Not sure how much math is needed. Humanism is better in a vacuum, while religious is better when you have a specific reason for it.
- If you go reformed, the +2 and the cb vs basically everyone without exception makes religious a must-have.
- If you are orthodox, byz especially, you want to paint the map your true faith so humanism makes little sense.
These are the two situations where I don't see why you'd take humanist over religious. The rest are up to debate. If you are catholic, you may want it to stack totf base and the +2 bonus. I consider the points for a catholic weaker than for reformed, but they're something, so that religious vs humanism becomes a real question. The CB doesn't usually appeal to me since it's not going to help me vs the big powers / colonizers, and without the best part of the idea group being put to good use, I can't justify it at least in single player. I don't think I ever take religious as a non-Christian. Not sure of the point really. I mean, maybe if I plan to convert at some point?

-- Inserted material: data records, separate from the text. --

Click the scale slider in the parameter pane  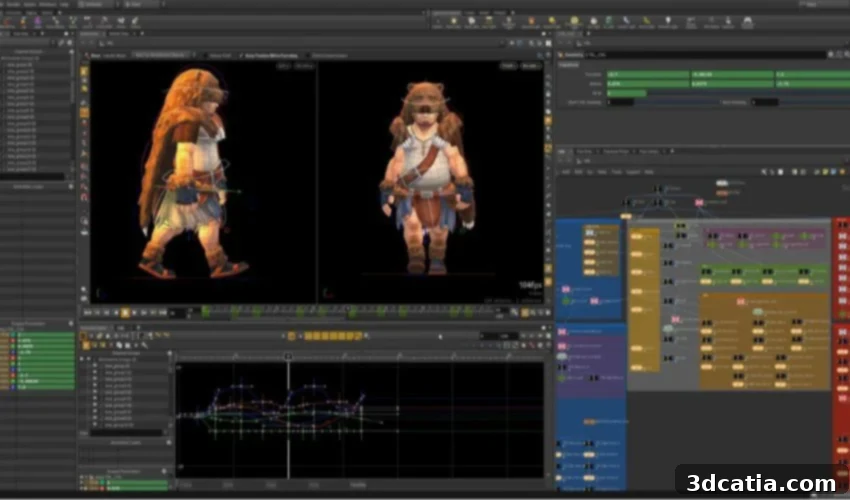tap(727, 93)
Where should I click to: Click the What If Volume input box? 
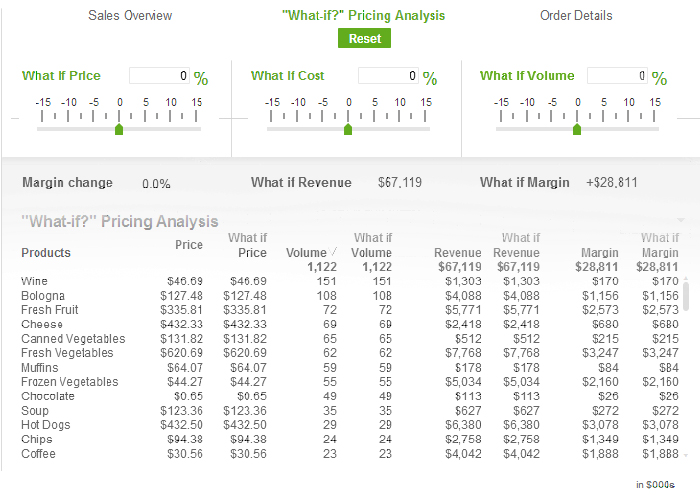pos(617,76)
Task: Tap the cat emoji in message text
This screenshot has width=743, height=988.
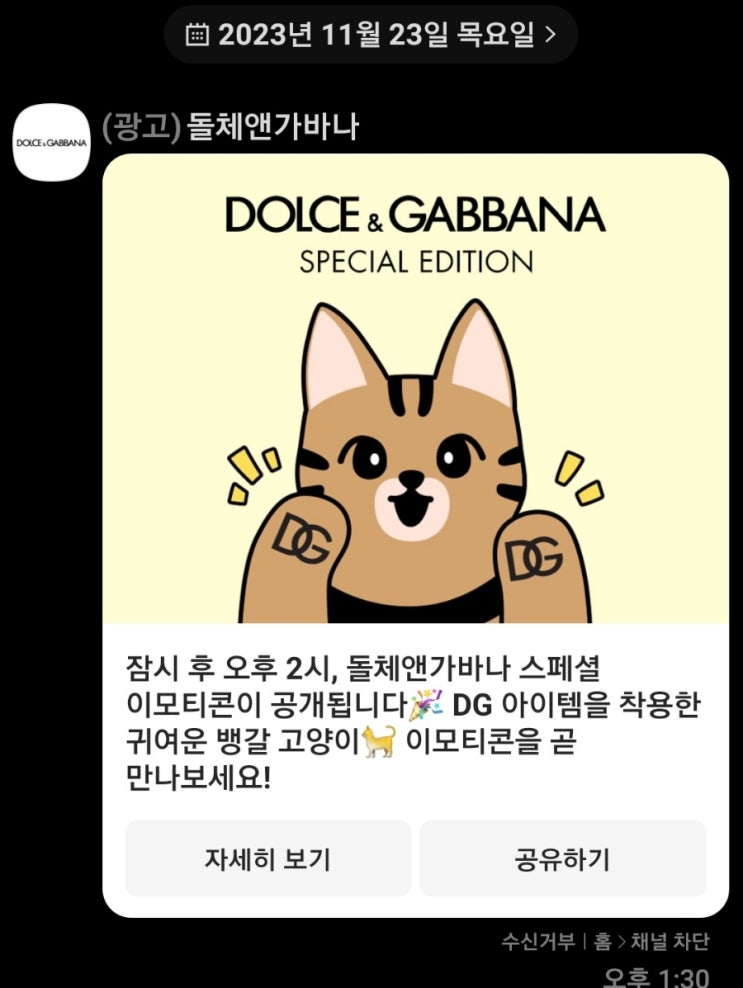Action: tap(380, 742)
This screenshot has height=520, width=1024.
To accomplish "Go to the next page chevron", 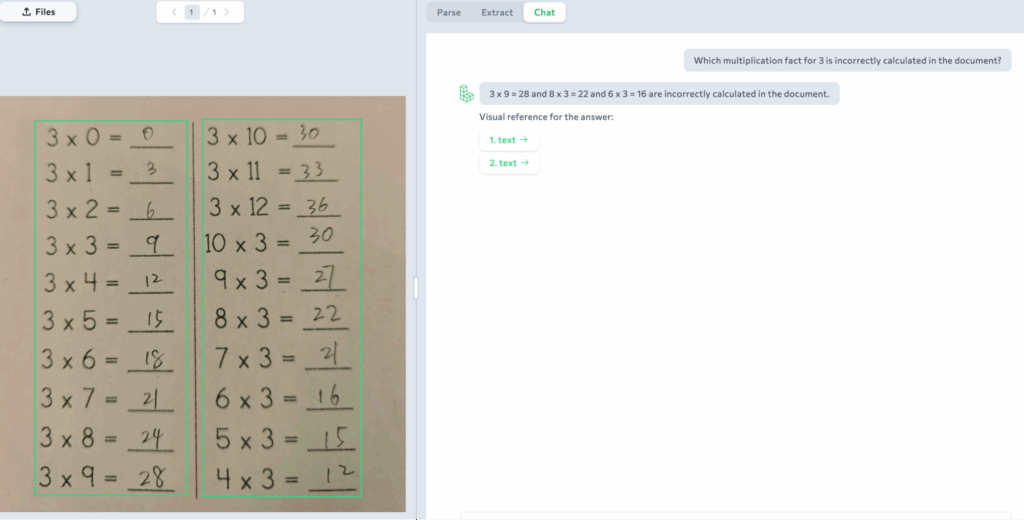I will coord(227,12).
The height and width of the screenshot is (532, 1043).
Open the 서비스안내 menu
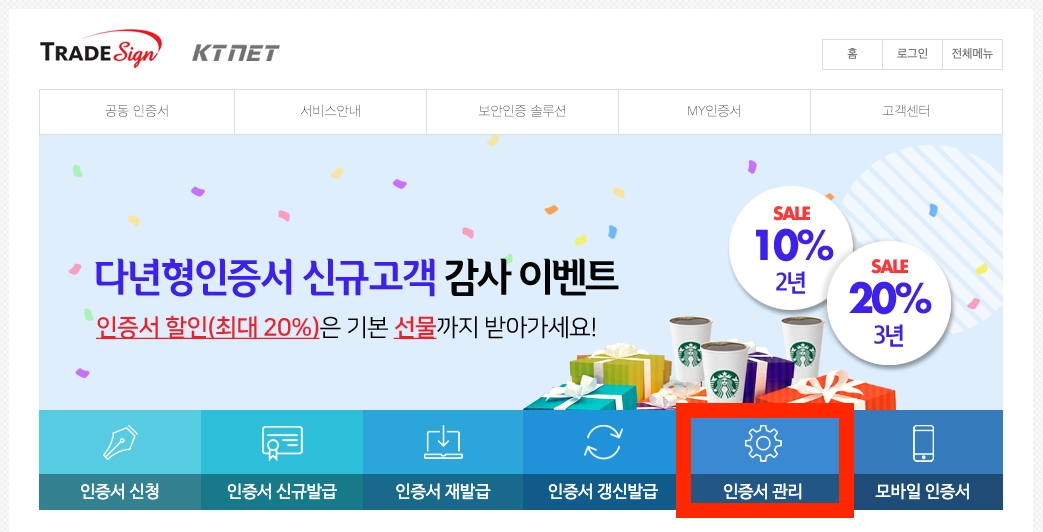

So yeah, there are definitely cases (orthodox and reformed) where religious just seems far and away better, but by and large I can't see without a specific application how it even comes close to the same advantages as humanism in some general/abstract math without specific applications.
My most recent games I went neither. I failed both times, but not due to unrest, and am not sure either (or both) would have helped in any way. Humanism seems to end up just giving me less LA, more or less. Religious without making heavy use of the CB etc. strikes me as a waste of an idea group.